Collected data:
++++

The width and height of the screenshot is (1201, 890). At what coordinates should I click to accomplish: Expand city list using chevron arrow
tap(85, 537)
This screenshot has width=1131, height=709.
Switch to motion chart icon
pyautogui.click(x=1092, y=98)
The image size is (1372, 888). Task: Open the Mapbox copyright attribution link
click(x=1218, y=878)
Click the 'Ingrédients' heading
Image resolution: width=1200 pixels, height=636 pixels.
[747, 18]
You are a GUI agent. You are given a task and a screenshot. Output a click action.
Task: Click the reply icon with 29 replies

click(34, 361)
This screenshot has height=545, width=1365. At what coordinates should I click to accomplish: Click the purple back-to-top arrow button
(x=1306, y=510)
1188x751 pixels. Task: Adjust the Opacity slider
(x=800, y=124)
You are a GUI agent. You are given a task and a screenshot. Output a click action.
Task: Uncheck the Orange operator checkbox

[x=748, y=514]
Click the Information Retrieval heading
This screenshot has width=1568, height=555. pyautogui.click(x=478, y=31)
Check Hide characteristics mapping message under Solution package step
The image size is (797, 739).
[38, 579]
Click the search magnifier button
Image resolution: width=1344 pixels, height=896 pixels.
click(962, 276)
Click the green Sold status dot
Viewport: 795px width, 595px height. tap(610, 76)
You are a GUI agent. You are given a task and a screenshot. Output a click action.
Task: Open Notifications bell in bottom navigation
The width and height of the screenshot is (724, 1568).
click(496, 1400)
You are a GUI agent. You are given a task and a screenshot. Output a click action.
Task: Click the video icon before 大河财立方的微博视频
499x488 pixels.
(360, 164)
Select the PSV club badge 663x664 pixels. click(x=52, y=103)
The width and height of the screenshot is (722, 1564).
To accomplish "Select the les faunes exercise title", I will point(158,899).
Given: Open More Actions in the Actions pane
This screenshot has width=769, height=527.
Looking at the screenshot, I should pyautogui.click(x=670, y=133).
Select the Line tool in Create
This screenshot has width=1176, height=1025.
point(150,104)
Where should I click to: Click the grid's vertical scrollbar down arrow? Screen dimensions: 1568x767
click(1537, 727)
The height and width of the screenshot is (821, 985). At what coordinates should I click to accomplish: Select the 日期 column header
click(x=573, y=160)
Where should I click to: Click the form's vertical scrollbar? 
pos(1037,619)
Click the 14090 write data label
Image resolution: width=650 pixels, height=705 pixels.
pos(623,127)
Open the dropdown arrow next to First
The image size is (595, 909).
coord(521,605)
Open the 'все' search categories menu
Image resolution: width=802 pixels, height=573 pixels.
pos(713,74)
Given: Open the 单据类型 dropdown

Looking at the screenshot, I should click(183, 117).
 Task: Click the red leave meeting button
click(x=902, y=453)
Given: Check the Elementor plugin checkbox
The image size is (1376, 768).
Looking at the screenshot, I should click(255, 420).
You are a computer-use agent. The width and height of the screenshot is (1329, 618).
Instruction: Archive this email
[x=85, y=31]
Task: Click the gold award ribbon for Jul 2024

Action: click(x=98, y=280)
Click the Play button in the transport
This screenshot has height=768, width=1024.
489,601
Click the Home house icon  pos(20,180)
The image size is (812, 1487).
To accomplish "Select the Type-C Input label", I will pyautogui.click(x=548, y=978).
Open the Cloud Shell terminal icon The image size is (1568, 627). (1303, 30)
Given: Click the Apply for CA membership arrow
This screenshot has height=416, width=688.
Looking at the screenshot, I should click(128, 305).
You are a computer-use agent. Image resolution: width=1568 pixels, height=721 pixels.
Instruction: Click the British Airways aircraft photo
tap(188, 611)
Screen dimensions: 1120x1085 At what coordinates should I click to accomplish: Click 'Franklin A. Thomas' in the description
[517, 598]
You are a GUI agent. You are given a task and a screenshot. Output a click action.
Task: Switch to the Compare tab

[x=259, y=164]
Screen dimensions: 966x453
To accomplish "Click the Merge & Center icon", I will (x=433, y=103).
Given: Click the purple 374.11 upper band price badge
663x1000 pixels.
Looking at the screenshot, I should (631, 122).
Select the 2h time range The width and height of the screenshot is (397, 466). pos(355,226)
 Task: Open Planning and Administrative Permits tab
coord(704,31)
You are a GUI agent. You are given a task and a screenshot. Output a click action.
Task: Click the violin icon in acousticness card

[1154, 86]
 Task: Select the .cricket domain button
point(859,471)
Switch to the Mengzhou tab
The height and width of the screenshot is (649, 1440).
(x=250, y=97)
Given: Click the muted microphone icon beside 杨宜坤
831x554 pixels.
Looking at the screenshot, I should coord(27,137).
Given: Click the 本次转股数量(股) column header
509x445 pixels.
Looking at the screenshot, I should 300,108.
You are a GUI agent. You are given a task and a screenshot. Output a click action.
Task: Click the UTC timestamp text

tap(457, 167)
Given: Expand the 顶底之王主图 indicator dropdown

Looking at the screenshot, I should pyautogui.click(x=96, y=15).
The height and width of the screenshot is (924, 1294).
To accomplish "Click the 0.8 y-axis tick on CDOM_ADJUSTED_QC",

++++

Output every entry exactly as given.

● **RESPONSE TO THE TASK**
The width and height of the screenshot is (1201, 890). At what coordinates should I click to accomplish: Expand city list using chevron arrow
tap(85, 537)
This screenshot has width=1131, height=709.
Switch to motion chart icon
pyautogui.click(x=1092, y=98)
The image size is (1372, 888). Task: Open the Mapbox copyright attribution link
click(x=1218, y=878)
Click the 'Ingrédients' heading
Image resolution: width=1200 pixels, height=636 pixels.
[747, 18]
You are a GUI agent. You are given a task and a screenshot. Output a click action.
Task: Click the reply icon with 29 replies

click(34, 361)
This screenshot has height=545, width=1365. At what coordinates should I click to accomplish: Click the purple back-to-top arrow button
(x=1306, y=510)
1188x751 pixels. Task: Adjust the Opacity slider
(x=800, y=124)
You are a GUI agent. You are given a task and a screenshot. Output a click action.
Task: Uncheck the Orange operator checkbox

[x=748, y=514]
Click the Information Retrieval heading
This screenshot has width=1568, height=555. pyautogui.click(x=478, y=31)
Check Hide characteristics mapping message under Solution package step
The image size is (797, 739).
[38, 579]
Click the search magnifier button
Image resolution: width=1344 pixels, height=896 pixels.
click(962, 276)
Click the green Sold status dot
Viewport: 795px width, 595px height. tap(610, 76)
You are a GUI agent. You are given a task and a screenshot. Output a click action.
Task: Open Notifications bell in bottom navigation
The width and height of the screenshot is (724, 1568).
click(496, 1400)
You are a GUI agent. You are given a task and a screenshot. Output a click action.
Task: Click the video icon before 大河财立方的微博视频
499x488 pixels.
(360, 164)
Select the PSV club badge 663x664 pixels. click(x=52, y=103)
The width and height of the screenshot is (722, 1564).
To accomplish "Select the les faunes exercise title", I will point(158,899).
Given: Open More Actions in the Actions pane
This screenshot has width=769, height=527.
Looking at the screenshot, I should pyautogui.click(x=670, y=133).
Select the Line tool in Create
This screenshot has width=1176, height=1025.
point(150,104)
Where should I click to: Click the grid's vertical scrollbar down arrow? Screen dimensions: 1568x767
click(1537, 727)
The height and width of the screenshot is (821, 985). At what coordinates should I click to accomplish: Select the 日期 column header
click(x=573, y=160)
Where should I click to: Click the form's vertical scrollbar? 
pos(1037,619)
Click the 14090 write data label
Image resolution: width=650 pixels, height=705 pixels.
pos(623,127)
Open the dropdown arrow next to First
The image size is (595, 909).
coord(521,605)
Open the 'все' search categories menu
Image resolution: width=802 pixels, height=573 pixels.
pos(713,74)
Given: Open the 单据类型 dropdown

Looking at the screenshot, I should click(183, 117).
 Task: Click the red leave meeting button
click(x=902, y=453)
Given: Check the Elementor plugin checkbox
The image size is (1376, 768).
Looking at the screenshot, I should click(255, 420).
You are a computer-use agent. The width and height of the screenshot is (1329, 618).
Instruction: Archive this email
[x=85, y=31]
Task: Click the gold award ribbon for Jul 2024

Action: click(x=98, y=280)
Click the Play button in the transport
This screenshot has height=768, width=1024.
489,601
Click the Home house icon  pos(20,180)
The image size is (812, 1487).
To accomplish "Select the Type-C Input label", I will pyautogui.click(x=548, y=978).
Open the Cloud Shell terminal icon The image size is (1568, 627). (1303, 30)
Given: Click the Apply for CA membership arrow
This screenshot has height=416, width=688.
Looking at the screenshot, I should click(128, 305).
You are a computer-use agent. Image resolution: width=1568 pixels, height=721 pixels.
Instruction: Click the British Airways aircraft photo
tap(188, 611)
Screen dimensions: 1120x1085 At what coordinates should I click to accomplish: Click 'Franklin A. Thomas' in the description
[517, 598]
You are a GUI agent. You are given a task and a screenshot. Output a click action.
Task: Switch to the Compare tab

[x=259, y=164]
Screen dimensions: 966x453
To accomplish "Click the Merge & Center icon", I will (x=433, y=103).
Given: Click the purple 374.11 upper band price badge
663x1000 pixels.
Looking at the screenshot, I should (631, 122).
Select the 2h time range The width and height of the screenshot is (397, 466). pos(355,226)
 Task: Open Planning and Administrative Permits tab
coord(704,31)
You are a GUI agent. You are given a task and a screenshot. Output a click action.
Task: Click the violin icon in acousticness card

[1154, 86]
 Task: Select the .cricket domain button
point(859,471)
Switch to the Mengzhou tab
The height and width of the screenshot is (649, 1440).
(x=250, y=97)
Given: Click the muted microphone icon beside 杨宜坤
831x554 pixels.
Looking at the screenshot, I should coord(27,137).
Given: Click the 本次转股数量(股) column header
509x445 pixels.
Looking at the screenshot, I should 300,108.
You are a GUI agent. You are given a task and a screenshot. Output a click action.
Task: Click the UTC timestamp text

tap(457, 167)
Given: Expand the 顶底之王主图 indicator dropdown

Looking at the screenshot, I should pyautogui.click(x=96, y=15).
The height and width of the screenshot is (924, 1294).
To accomplish "Click the 0.8 y-axis tick on CDOM_ADJUSTED_QC",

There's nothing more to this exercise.